There are two bacteria related to γ-PGA: Bacillus subtilis, which can synthesize γ-PGA if they are fed with the raw material, glutamic acid. And Corynebacterium glutamicum, which can synthesize glutamic acid at high yield itself.

Initially, we want to design a symbiotic system in which C.glutamicum can provide glutamic acid and B.subtilis can produce γ-PGA. However, during further discussion with experts, our team's instructor Yang Jinshui pointed out that these two bacteria are not known mutually beneficial symbiotic relationship in soil, and if they are isolated in space, the treatment efficiency will be greatly reduced. Therefore, we finally chose Corynebacterium glutamicum as our chassis and we want to make sure it can synthesize γ-PGA alone through engineering.

Consequently, our detailed goals and solutions are as follows:

  • Make Corynebacterium glutamicum able to synthesize γ-PGA by itself
    Plan: Transfer the γ-PGA producing genes from Bacillus subtilis into Corynebacterium glutamicum

  • Make Corynebacterium glutamicum able to synthesize γ-PGA at high yield
    Plan: Modify the TCA cycle in Corynebacterium glutamicum to get more glutamic acid for γ-PGA synthesis

  • Ensure biosafety
    Plan: Design a kill switch that can be turned on by low salinity and normal pH; Insert genes into the genome of our engineered bacteria

  • Take others' opinions or attitudes into full consideration
    Plan: Integrated human practices, including background research, interviews and on-site visits

Besides, to complete our project, we also spent great efforts in education, modelling, and collaboration.

Until now, we have already finished some verification experiments and the construction of our gene circuits.

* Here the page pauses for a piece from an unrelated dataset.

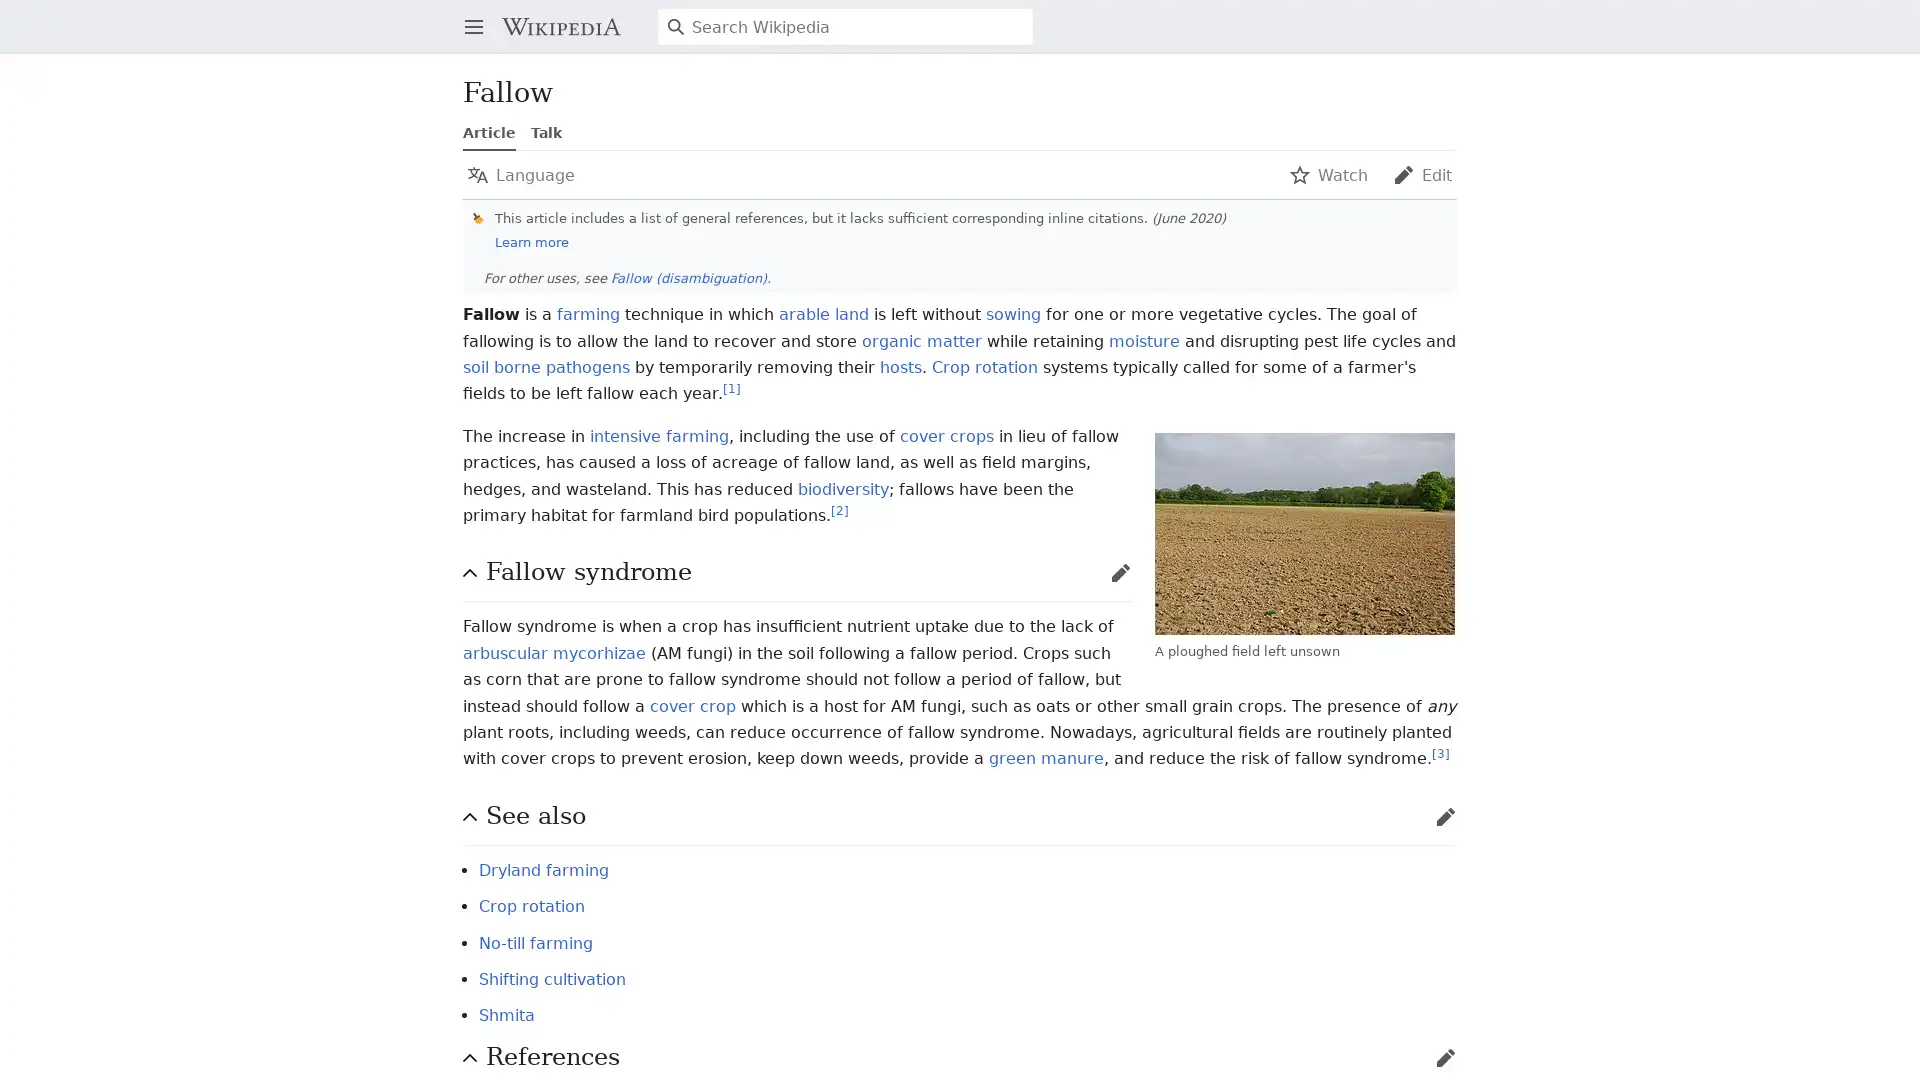  Describe the element at coordinates (791, 573) in the screenshot. I see `Fallow syndrome` at that location.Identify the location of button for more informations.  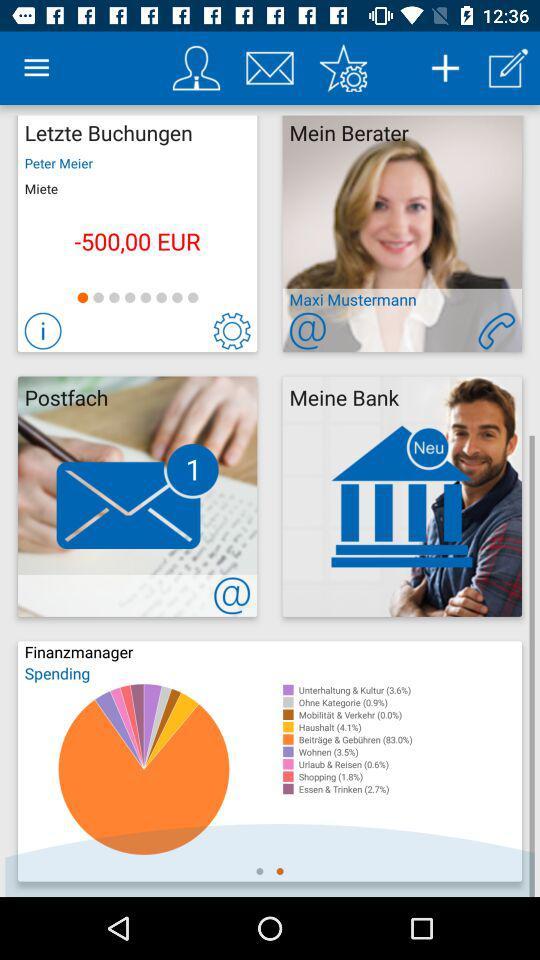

However, due to time limit, we are still testing our gene circuit and make improvements accordingly. We have also worked hard in integrated human practices, education, communication, collaboration, partnership, modelling, inclusivity and so on.



How COVID-19 Impacted Our Project

The occasional outbreaks of COVID-19 all over China have greatly changed the way we push our project ahead. Due to the restriction policy, some of our team members can't return to the lab in summer and this posed a challenge to our wet lab work. Besides, we had to give up many human practice chances, such as offline gatherings and on-site visits, due to the pandemic.

Fortunately, we managed to make up for these losses through joint efforts, online meetings and email interviews. However, our project still has some flaws due to the lack of offline experience and we plan to continue doing wet lab work and polishing our human practices in the following year.


References

[1] Hansmeier N , Tzu‐Chiao Chao, A Pühler, et al. The cytosolic, cell surface and extracellular proteomes of the biotechnologically important soil bacterium Corynebacterium efficiens YS-314 in comparison to those of Corynebacterium glutamicum ATCC 13032[J]. Proteomics, 2010, 6(1).
[2] Zhang J . Review of Improvment and Utilization of Saline alkali Soil[J]. JOURNAL OF SHANDONG FORESTRY ENCE AND TECHNOLOGY, 1997.
[3] Sumner, T. and S. B. Shum (1998). From documents to discourse: shifting conceptions of scholarly publishing. Proceedings of the SIGCHI Conference on Human Factors in Computing Systems. Los Angeles, California, USA, ACM Press/Addison-Wesley Publishing Co.: 95–102.
[4] TENGHong-fen, HUJie, ZHOUYue, et al. Modelling and mapping soil erosion potential in China[J]. Journal of Integrative Agriculture, 2019(2):251-264.
[5] Wang C Y , Zhi-Jie W U , Shi Y L , et al. The Resource of Saline Soil in the Northeast China[J]. Chinese Journal of Soil Science, 2004.
[6] Wicke B , Smeets E , Dornburg V , et al. The global technical and economic potential of bioenergy from salt-affected soils[J]. Energy & Environmental Science, 2011, 4(8):2669-. 2681.
[7] Zhou B , Hou Y , Wang Q . Characteristics of water and salt migration in process of improving saline alkali soil with bacillus subtilis[J]. Transactions of the Chinese Society of Agricultural Engineering, 2018, 34(6):104-110.